**WORK INSTRUCTIONS:**
Pictures do not belong in the copy. Write out exactly the lines from the one containing "The image size is (292, 164)." through the end of the data.

- - -

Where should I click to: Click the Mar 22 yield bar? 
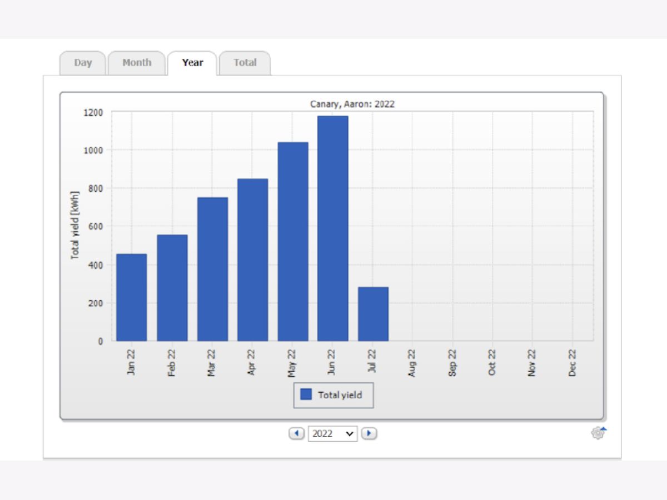[212, 269]
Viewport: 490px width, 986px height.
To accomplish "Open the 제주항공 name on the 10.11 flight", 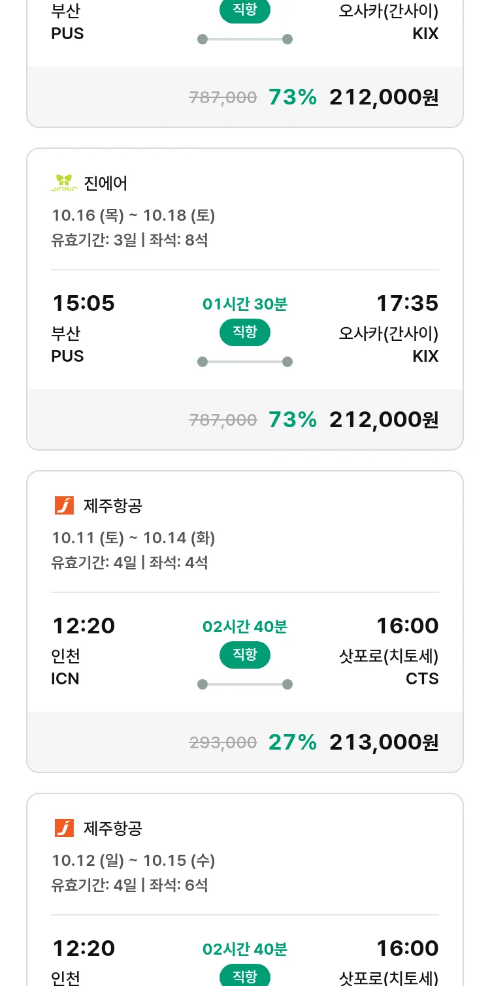I will (x=113, y=505).
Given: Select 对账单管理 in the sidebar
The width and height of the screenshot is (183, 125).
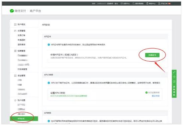Looking at the screenshot, I should (22, 69).
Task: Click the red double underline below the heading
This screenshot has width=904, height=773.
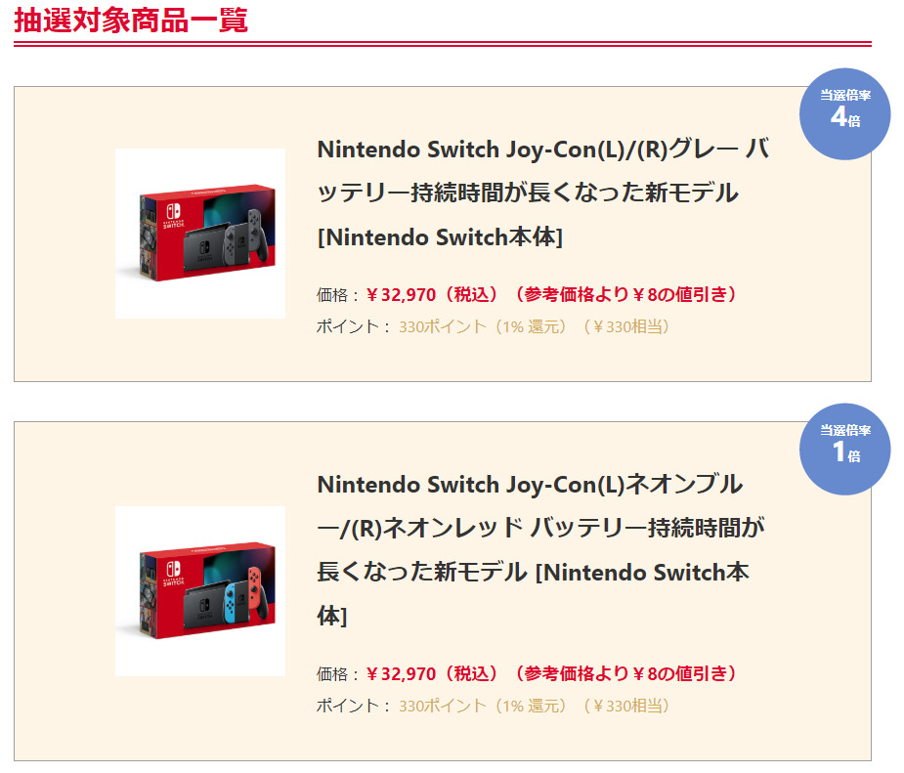Action: click(442, 44)
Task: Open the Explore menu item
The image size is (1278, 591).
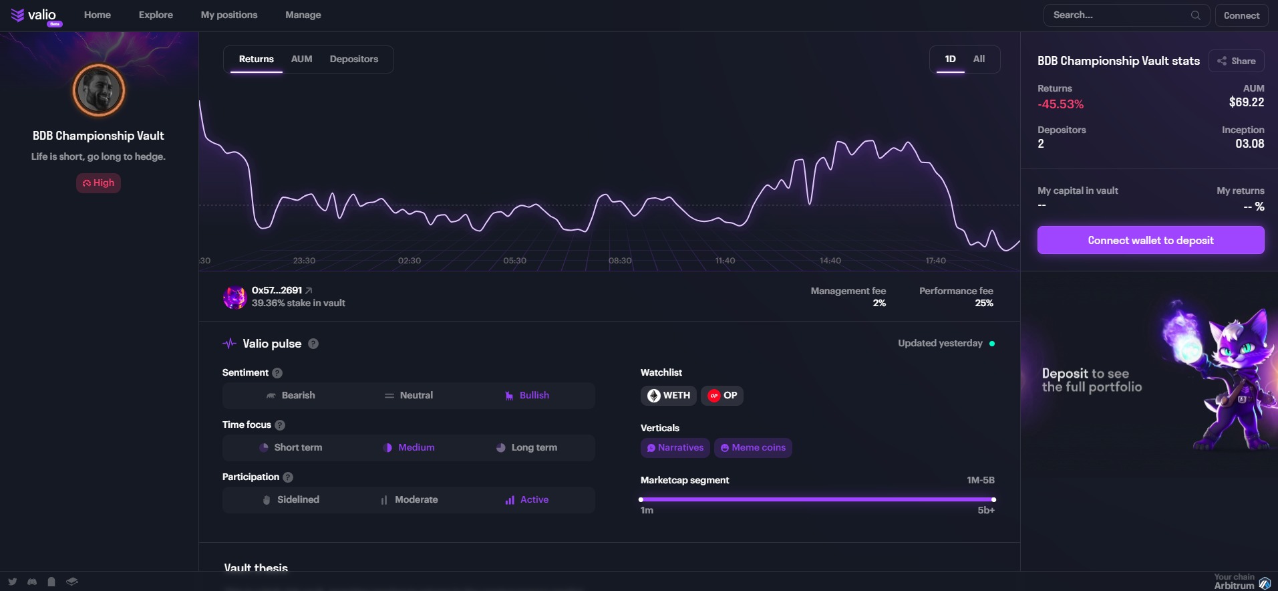Action: click(156, 15)
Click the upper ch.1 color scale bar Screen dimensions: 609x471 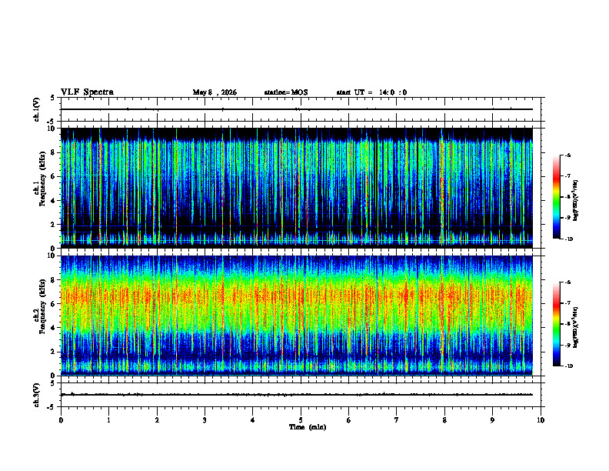[x=556, y=197]

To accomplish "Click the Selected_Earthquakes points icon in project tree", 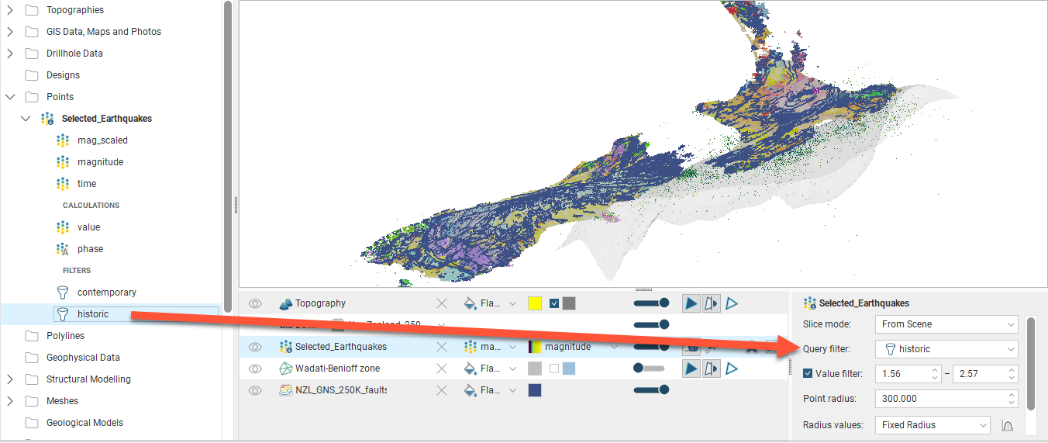I will click(x=48, y=119).
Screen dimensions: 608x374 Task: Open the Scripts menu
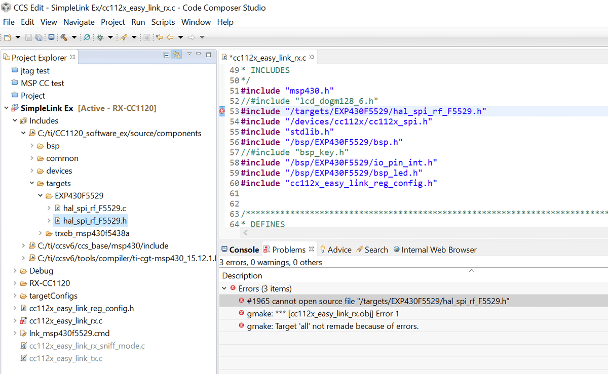(163, 22)
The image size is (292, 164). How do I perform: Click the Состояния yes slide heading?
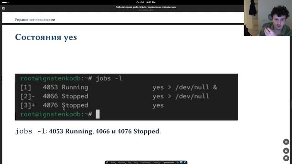tap(46, 37)
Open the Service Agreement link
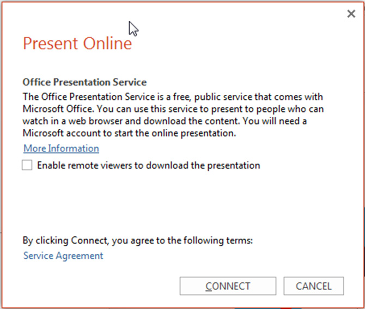This screenshot has width=365, height=309. click(63, 255)
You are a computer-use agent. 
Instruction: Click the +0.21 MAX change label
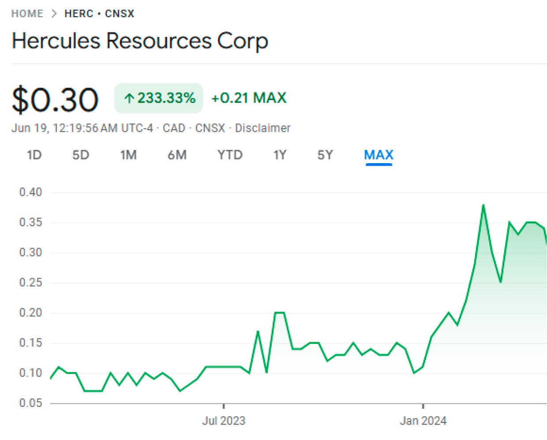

- - -

**ANSWER BELOW:**
The image size is (292, 164). How do I perform: Click the Состояния yes slide heading?
tap(46, 37)
Open the Service Agreement link
This screenshot has width=365, height=309. click(63, 255)
You are a computer-use agent. 
Instruction: Click the +0.21 MAX change label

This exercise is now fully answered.